> _ASSIGNMENT_
Every record below, from the first line to the last, is to be set down again exactly.
*** DATA EXTRACT Section Begins ***
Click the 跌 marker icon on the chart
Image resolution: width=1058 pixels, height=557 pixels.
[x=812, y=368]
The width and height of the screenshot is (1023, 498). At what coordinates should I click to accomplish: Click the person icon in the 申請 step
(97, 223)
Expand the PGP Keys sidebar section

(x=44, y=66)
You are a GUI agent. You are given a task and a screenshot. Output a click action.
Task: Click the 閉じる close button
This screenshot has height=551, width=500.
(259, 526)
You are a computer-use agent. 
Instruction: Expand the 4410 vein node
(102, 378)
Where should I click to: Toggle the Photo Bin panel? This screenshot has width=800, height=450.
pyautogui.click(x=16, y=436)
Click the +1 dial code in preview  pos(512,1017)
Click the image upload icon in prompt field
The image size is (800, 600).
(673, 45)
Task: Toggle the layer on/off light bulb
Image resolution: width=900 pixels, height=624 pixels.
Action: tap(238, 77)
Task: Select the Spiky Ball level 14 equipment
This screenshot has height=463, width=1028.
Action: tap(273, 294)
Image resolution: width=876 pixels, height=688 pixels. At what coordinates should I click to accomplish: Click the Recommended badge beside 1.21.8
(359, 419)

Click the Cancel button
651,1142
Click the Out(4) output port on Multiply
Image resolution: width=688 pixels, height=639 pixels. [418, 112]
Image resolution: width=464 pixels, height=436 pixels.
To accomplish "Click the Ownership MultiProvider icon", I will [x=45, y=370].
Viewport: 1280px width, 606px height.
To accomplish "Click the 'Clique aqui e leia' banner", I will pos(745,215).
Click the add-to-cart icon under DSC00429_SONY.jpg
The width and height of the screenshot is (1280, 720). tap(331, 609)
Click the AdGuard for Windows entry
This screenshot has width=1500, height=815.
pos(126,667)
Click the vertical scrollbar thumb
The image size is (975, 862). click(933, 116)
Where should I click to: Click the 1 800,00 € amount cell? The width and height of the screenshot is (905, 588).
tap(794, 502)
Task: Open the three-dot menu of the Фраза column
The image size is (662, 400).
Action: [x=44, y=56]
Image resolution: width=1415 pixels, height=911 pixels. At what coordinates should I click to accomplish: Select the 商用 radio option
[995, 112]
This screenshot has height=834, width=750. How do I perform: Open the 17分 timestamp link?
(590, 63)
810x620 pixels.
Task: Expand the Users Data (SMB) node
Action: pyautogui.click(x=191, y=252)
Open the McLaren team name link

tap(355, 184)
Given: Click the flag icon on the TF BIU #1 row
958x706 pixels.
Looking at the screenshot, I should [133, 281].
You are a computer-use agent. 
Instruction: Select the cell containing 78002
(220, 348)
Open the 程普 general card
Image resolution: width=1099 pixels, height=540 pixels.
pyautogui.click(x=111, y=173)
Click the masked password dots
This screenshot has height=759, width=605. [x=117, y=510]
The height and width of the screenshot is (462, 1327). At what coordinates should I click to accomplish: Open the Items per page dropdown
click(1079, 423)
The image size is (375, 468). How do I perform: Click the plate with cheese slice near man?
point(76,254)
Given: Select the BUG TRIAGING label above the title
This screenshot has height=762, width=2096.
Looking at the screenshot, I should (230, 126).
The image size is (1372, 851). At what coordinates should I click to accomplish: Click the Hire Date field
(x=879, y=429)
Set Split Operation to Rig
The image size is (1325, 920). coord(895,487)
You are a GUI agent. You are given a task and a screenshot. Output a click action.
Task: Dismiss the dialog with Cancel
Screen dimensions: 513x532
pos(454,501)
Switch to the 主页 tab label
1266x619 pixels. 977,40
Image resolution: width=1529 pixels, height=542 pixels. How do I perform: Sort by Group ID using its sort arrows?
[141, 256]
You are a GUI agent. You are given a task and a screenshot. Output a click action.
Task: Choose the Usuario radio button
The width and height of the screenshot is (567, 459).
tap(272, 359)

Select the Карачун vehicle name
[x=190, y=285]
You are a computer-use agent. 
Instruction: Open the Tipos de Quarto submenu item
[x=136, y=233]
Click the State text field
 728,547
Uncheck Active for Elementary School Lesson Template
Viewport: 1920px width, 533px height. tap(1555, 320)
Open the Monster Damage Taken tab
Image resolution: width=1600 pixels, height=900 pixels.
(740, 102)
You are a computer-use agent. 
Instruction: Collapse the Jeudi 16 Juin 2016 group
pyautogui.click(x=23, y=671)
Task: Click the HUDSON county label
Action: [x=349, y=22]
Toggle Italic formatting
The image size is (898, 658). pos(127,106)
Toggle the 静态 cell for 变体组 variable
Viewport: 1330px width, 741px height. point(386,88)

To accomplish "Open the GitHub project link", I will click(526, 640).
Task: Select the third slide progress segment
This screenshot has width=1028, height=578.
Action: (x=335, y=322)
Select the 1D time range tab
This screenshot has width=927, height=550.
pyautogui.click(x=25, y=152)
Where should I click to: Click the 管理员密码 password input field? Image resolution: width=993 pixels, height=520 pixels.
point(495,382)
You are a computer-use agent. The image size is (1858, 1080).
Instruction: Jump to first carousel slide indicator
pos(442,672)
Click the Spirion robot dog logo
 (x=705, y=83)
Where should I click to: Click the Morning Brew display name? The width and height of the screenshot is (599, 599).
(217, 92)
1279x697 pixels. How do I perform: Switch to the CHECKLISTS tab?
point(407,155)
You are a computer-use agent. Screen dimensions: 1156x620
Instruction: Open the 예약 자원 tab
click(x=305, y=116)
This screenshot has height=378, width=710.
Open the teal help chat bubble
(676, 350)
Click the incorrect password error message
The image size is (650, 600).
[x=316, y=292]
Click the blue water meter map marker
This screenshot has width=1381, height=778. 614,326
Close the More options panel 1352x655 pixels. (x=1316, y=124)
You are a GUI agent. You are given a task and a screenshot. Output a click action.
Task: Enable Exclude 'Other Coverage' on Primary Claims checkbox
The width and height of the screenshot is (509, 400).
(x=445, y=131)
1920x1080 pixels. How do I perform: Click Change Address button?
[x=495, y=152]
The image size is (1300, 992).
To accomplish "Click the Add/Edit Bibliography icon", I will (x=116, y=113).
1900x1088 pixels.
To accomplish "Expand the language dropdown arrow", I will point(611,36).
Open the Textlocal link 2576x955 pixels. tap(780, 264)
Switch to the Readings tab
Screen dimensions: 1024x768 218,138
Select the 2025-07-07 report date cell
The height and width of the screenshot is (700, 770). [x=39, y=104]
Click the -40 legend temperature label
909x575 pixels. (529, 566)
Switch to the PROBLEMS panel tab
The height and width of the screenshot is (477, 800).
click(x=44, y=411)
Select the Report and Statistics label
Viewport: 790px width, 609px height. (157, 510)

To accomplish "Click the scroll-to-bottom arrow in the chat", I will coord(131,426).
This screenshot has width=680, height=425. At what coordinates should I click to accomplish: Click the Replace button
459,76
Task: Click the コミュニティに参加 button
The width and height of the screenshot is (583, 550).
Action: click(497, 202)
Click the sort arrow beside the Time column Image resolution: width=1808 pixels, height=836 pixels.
*** DATA EXTRACT Section Ends ***
> _SOLUTION TO THIS TASK_
Click the 跌 marker icon on the chart
Image resolution: width=1058 pixels, height=557 pixels.
[x=812, y=368]
The width and height of the screenshot is (1023, 498). At what coordinates should I click to accomplish: Click the person icon in the 申請 step
(97, 223)
Expand the PGP Keys sidebar section

(x=44, y=66)
You are a GUI agent. You are given a task and a screenshot. Output a click action.
Task: Click the 閉じる close button
This screenshot has height=551, width=500.
(259, 526)
You are a computer-use agent. 
Instruction: Expand the 4410 vein node
(102, 378)
Where should I click to: Toggle the Photo Bin panel? This screenshot has width=800, height=450.
pyautogui.click(x=16, y=436)
Click the +1 dial code in preview  pos(512,1017)
Click the image upload icon in prompt field
The image size is (800, 600).
(673, 45)
Task: Toggle the layer on/off light bulb
Image resolution: width=900 pixels, height=624 pixels.
Action: tap(238, 77)
Task: Select the Spiky Ball level 14 equipment
This screenshot has height=463, width=1028.
Action: tap(273, 294)
Image resolution: width=876 pixels, height=688 pixels. At what coordinates should I click to accomplish: Click the Recommended badge beside 1.21.8
(359, 419)

Click the Cancel button
651,1142
Click the Out(4) output port on Multiply
Image resolution: width=688 pixels, height=639 pixels. [418, 112]
Image resolution: width=464 pixels, height=436 pixels.
To accomplish "Click the Ownership MultiProvider icon", I will [x=45, y=370].
Viewport: 1280px width, 606px height.
To accomplish "Click the 'Clique aqui e leia' banner", I will pos(745,215).
Click the add-to-cart icon under DSC00429_SONY.jpg
The width and height of the screenshot is (1280, 720). tap(331, 609)
Click the AdGuard for Windows entry
This screenshot has width=1500, height=815.
pos(126,667)
Click the vertical scrollbar thumb
The image size is (975, 862). click(933, 116)
Where should I click to: Click the 1 800,00 € amount cell? The width and height of the screenshot is (905, 588).
tap(794, 502)
Task: Open the three-dot menu of the Фраза column
The image size is (662, 400).
Action: [x=44, y=56]
Image resolution: width=1415 pixels, height=911 pixels. At what coordinates should I click to accomplish: Select the 商用 radio option
[995, 112]
This screenshot has height=834, width=750. How do I perform: Open the 17分 timestamp link?
(590, 63)
810x620 pixels.
Task: Expand the Users Data (SMB) node
Action: pyautogui.click(x=191, y=252)
Open the McLaren team name link

tap(355, 184)
Given: Click the flag icon on the TF BIU #1 row
958x706 pixels.
Looking at the screenshot, I should [133, 281].
You are a computer-use agent. 
Instruction: Select the cell containing 78002
(220, 348)
Open the 程普 general card
Image resolution: width=1099 pixels, height=540 pixels.
pyautogui.click(x=111, y=173)
Click the masked password dots
This screenshot has height=759, width=605. [x=117, y=510]
The height and width of the screenshot is (462, 1327). At what coordinates should I click to accomplish: Open the Items per page dropdown
click(1079, 423)
The image size is (375, 468). How do I perform: Click the plate with cheese slice near man?
point(76,254)
Given: Select the BUG TRIAGING label above the title
This screenshot has height=762, width=2096.
Looking at the screenshot, I should (230, 126).
The image size is (1372, 851). At what coordinates should I click to accomplish: Click the Hire Date field
(x=879, y=429)
Set Split Operation to Rig
The image size is (1325, 920). coord(895,487)
You are a GUI agent. You are given a task and a screenshot. Output a click action.
Task: Dismiss the dialog with Cancel
Screen dimensions: 513x532
pos(454,501)
Switch to the 主页 tab label
1266x619 pixels. 977,40
Image resolution: width=1529 pixels, height=542 pixels. How do I perform: Sort by Group ID using its sort arrows?
[141, 256]
You are a GUI agent. You are given a task and a screenshot. Output a click action.
Task: Choose the Usuario radio button
The width and height of the screenshot is (567, 459).
tap(272, 359)

Select the Карачун vehicle name
[x=190, y=285]
You are a computer-use agent. 
Instruction: Open the Tipos de Quarto submenu item
[x=136, y=233]
Click the State text field
 728,547
Uncheck Active for Elementary School Lesson Template
Viewport: 1920px width, 533px height. tap(1555, 320)
Open the Monster Damage Taken tab
Image resolution: width=1600 pixels, height=900 pixels.
(740, 102)
You are a computer-use agent. 
Instruction: Collapse the Jeudi 16 Juin 2016 group
pyautogui.click(x=23, y=671)
Task: Click the HUDSON county label
Action: [x=349, y=22]
Toggle Italic formatting
The image size is (898, 658). pos(127,106)
Toggle the 静态 cell for 变体组 variable
Viewport: 1330px width, 741px height. point(386,88)

To accomplish "Open the GitHub project link", I will click(526, 640).
Task: Select the third slide progress segment
This screenshot has width=1028, height=578.
Action: (x=335, y=322)
Select the 1D time range tab
This screenshot has width=927, height=550.
pyautogui.click(x=25, y=152)
Where should I click to: Click the 管理员密码 password input field? Image resolution: width=993 pixels, height=520 pixels.
point(495,382)
You are a computer-use agent. The image size is (1858, 1080).
Instruction: Jump to first carousel slide indicator
pos(442,672)
Click the Spirion robot dog logo
 (x=705, y=83)
Where should I click to: Click the Morning Brew display name? The width and height of the screenshot is (599, 599).
(217, 92)
1279x697 pixels. How do I perform: Switch to the CHECKLISTS tab?
point(407,155)
You are a computer-use agent. Screen dimensions: 1156x620
Instruction: Open the 예약 자원 tab
click(x=305, y=116)
This screenshot has height=378, width=710.
Open the teal help chat bubble
(676, 350)
Click the incorrect password error message
The image size is (650, 600).
[x=316, y=292]
Click the blue water meter map marker
This screenshot has width=1381, height=778. 614,326
Close the More options panel 1352x655 pixels. (x=1316, y=124)
You are a GUI agent. You are given a task and a screenshot. Output a click action.
Task: Enable Exclude 'Other Coverage' on Primary Claims checkbox
The width and height of the screenshot is (509, 400).
(x=445, y=131)
1920x1080 pixels. How do I perform: Click Change Address button?
[x=495, y=152]
The image size is (1300, 992).
To accomplish "Click the Add/Edit Bibliography icon", I will (x=116, y=113).
1900x1088 pixels.
To accomplish "Expand the language dropdown arrow", I will point(611,36).
Open the Textlocal link 2576x955 pixels. tap(780, 264)
Switch to the Readings tab
Screen dimensions: 1024x768 218,138
Select the 2025-07-07 report date cell
The height and width of the screenshot is (700, 770). [x=39, y=104]
Click the -40 legend temperature label
909x575 pixels. (529, 566)
Switch to the PROBLEMS panel tab
The height and width of the screenshot is (477, 800).
click(x=44, y=411)
Select the Report and Statistics label
Viewport: 790px width, 609px height. (157, 510)

To accomplish "Click the scroll-to-bottom arrow in the chat", I will coord(131,426).
This screenshot has width=680, height=425. At what coordinates should I click to accomplish: Click the Replace button
459,76
Task: Click the コミュニティに参加 button
The width and height of the screenshot is (583, 550).
Action: click(497, 202)
Click the sort arrow beside the Time column Image resolution: width=1808 pixels, height=836 pixels.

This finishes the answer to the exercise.